Congress is back in session, and the election cycle continues to ramp up. And at the center of the discussion remains the ever changing world of tech policy. From election disinformation in the US and Canada, to privacy implications of photo apps, to Google’s antitrust issues, it’s all in this week’s Protego Press Weekly Round Up.
In Case You Missed It: With the first presidential primary vote only five months away, the public should be aware of the sources and types of online disinformation likely to surface during the 2020 election. Paul M. Barrett has new report on disinformation and the 2020 election published by the New York University Stern Center for Business and Human Rights. Read more about the report in How Disinformation Could Sway the 2020 Election.
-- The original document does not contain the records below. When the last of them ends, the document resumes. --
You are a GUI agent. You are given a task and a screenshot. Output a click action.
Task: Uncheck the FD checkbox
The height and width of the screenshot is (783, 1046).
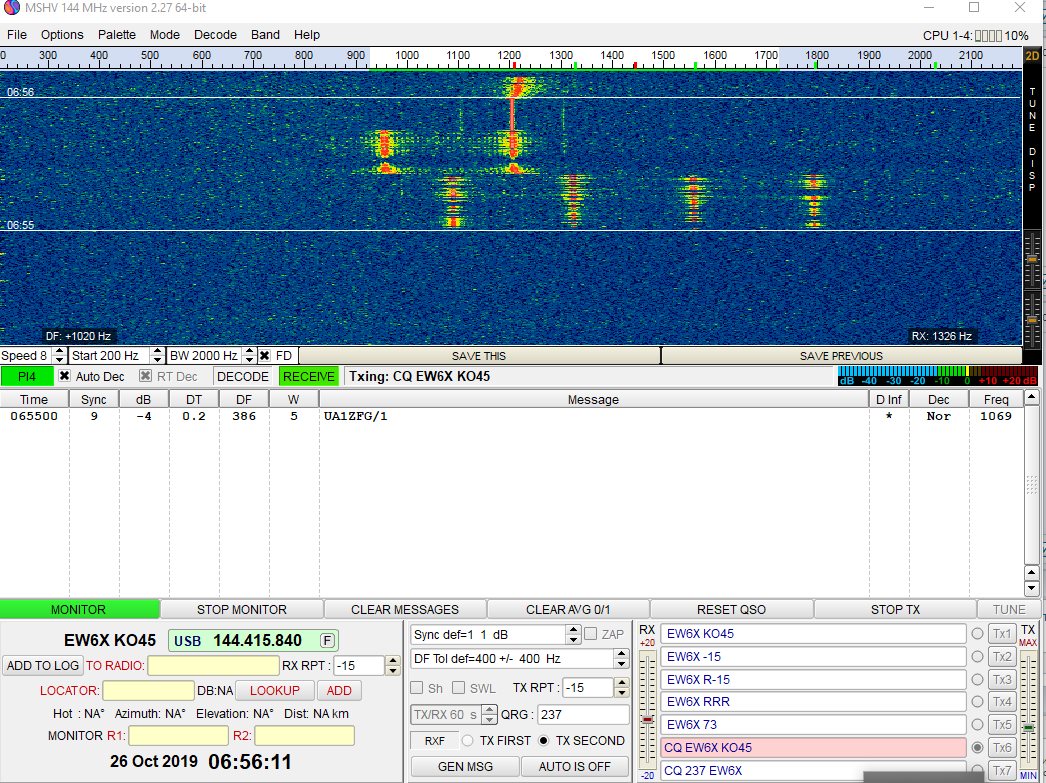[x=265, y=356]
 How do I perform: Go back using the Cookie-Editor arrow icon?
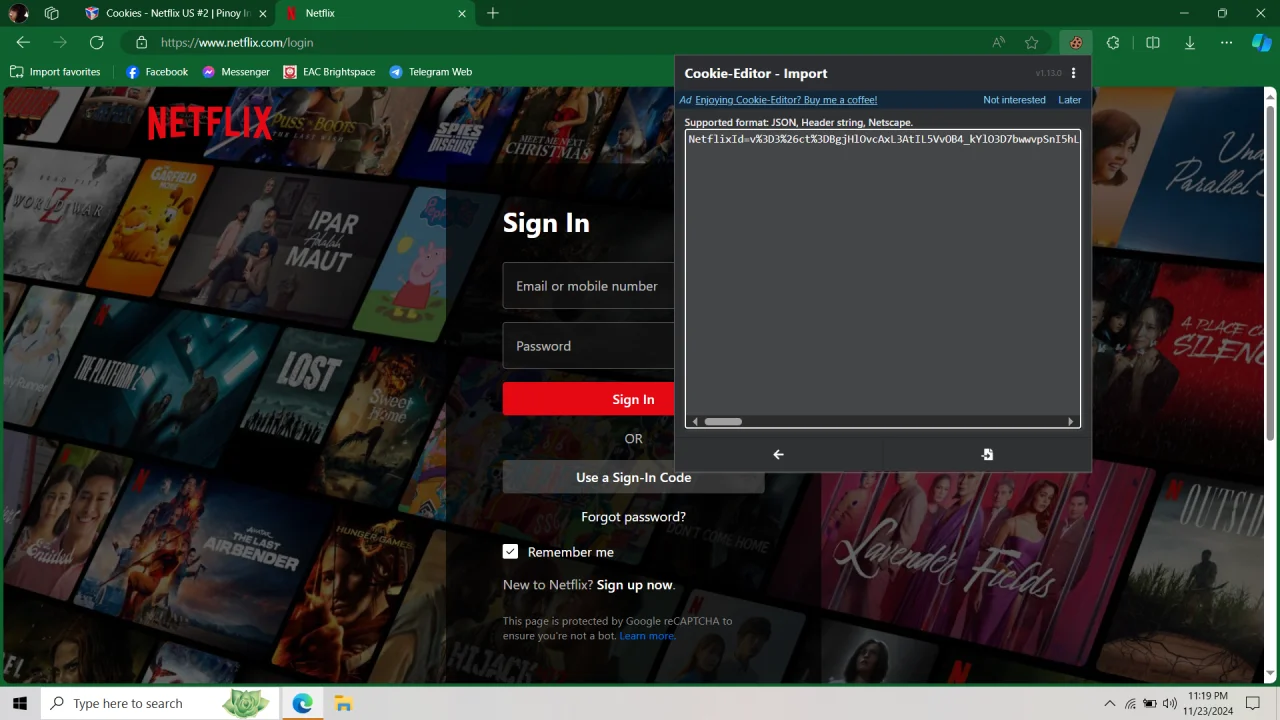[778, 454]
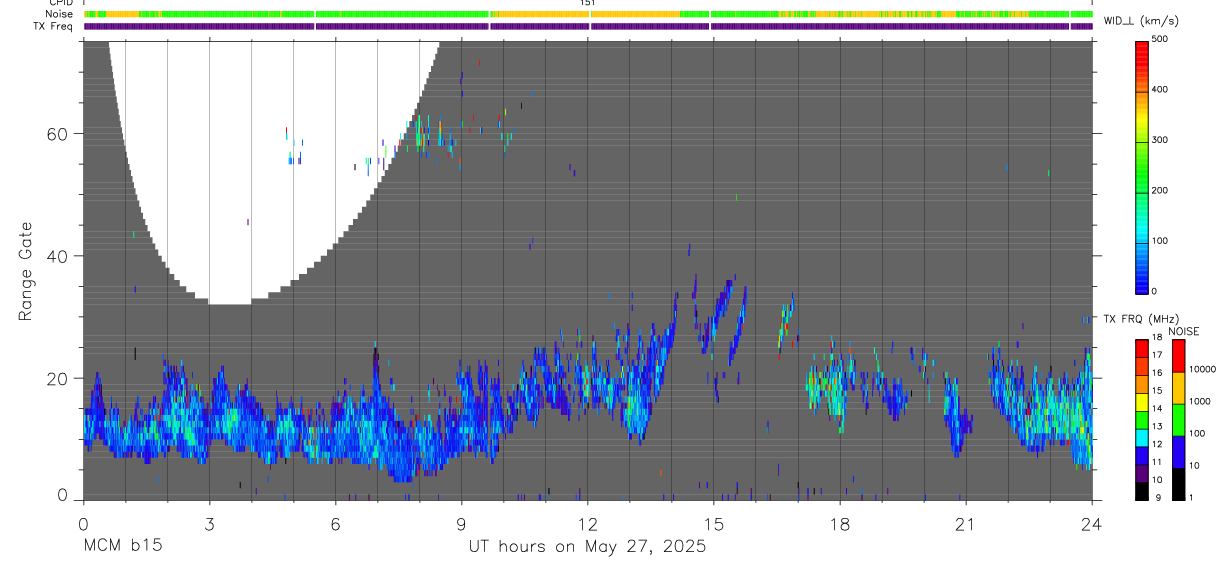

In Case You Missed It II: The latest photo app craze can make you look like a movie star. Zao uses artificial intelligence to replace the faces of characters in film or TV clips with images of anyone whose photo you upload to the app. Alexandros Antoniou, Lecturer in Media Law, University of Essex, writes how the development of AI makes the potential consequences of giving up control of your photos even greater in Zao’s deepfake face-swapping app shows uploading your photos is riskier than ever.
Disinformation and Elections: As we approach 5 months from the first primary elections, the implications of disinformation, misinformation, deep fakes and election interference are becoming more dire.
First, Beto O’Rourke’s presidential campaign sent letters to major technology companies Friday morning imploring them to do more to root out disinformation ahead of the 2020 election. The pointed appeals, from campaign manager Jen O’Malley Dillon, came after a conspiracy theory falsely linking the former Texas congressman to the gunman who killed seven people in two West Texas towns last Saturday was allowed to spread on social media this week, garnering thousands of shares and, according to the campaign, at one point becoming the second-highest-trending Google search query related to O’Rourke in the preceding seven days.
In Texas, a recently passed law took effect September 1, which criminalizes the publication or distribution of deepfake video within 30 days of an election if there is an “intent to injure a candidate or influence the result of an election.” Matthew Ferraro also looks at recent efforts in Virginia and California as well as in Congress to grapple with the growing deepfake problem.
Meanwhile, with the 2019 Canadian federal election scheduled to take place on October 21, 2019. Clair Wardle with FirstDraft writes: Disinformation will spread ahead of the Canadian election. It’s impossible to know whether it will impact the final result, but if journalists are unprepared, there’s a much higher chance it will.
Finally, as illegitimate tactics like manipulated videos, troll farms, and fake social media accounts spread, state Democratic officials are demanding an official policy disavowing disinformation warfare. But the Democratic National Committee so far is refusing to go along.
Google Antitrust: New York is leading a multistate investigation of Facebook for possible antitrust violations, kicking off a bipartisan wave of 50 U.S. states and territories targeting the social media giant as well as Google’s parent company, Alphabet. The investigation covers a wide-ranging review of a tech giant that Democrats and Republicans said may threaten competition, consumers and the continued growth of the web. Texas Attorney General Ken Paxton charged that Google “dominates all aspects of advertising on the Internet and searching on the Internet,” though he cautioned that despite his criticism the states had launched an investigation for now and not a lawsuit. Paxton said the probe’s initial focus is online advertising, where Google is expected to rake in more than $48 billion in U.S. digital ad revenue this year, capturing 75 percent of all spending on U.S. search ads, according to eMarketer.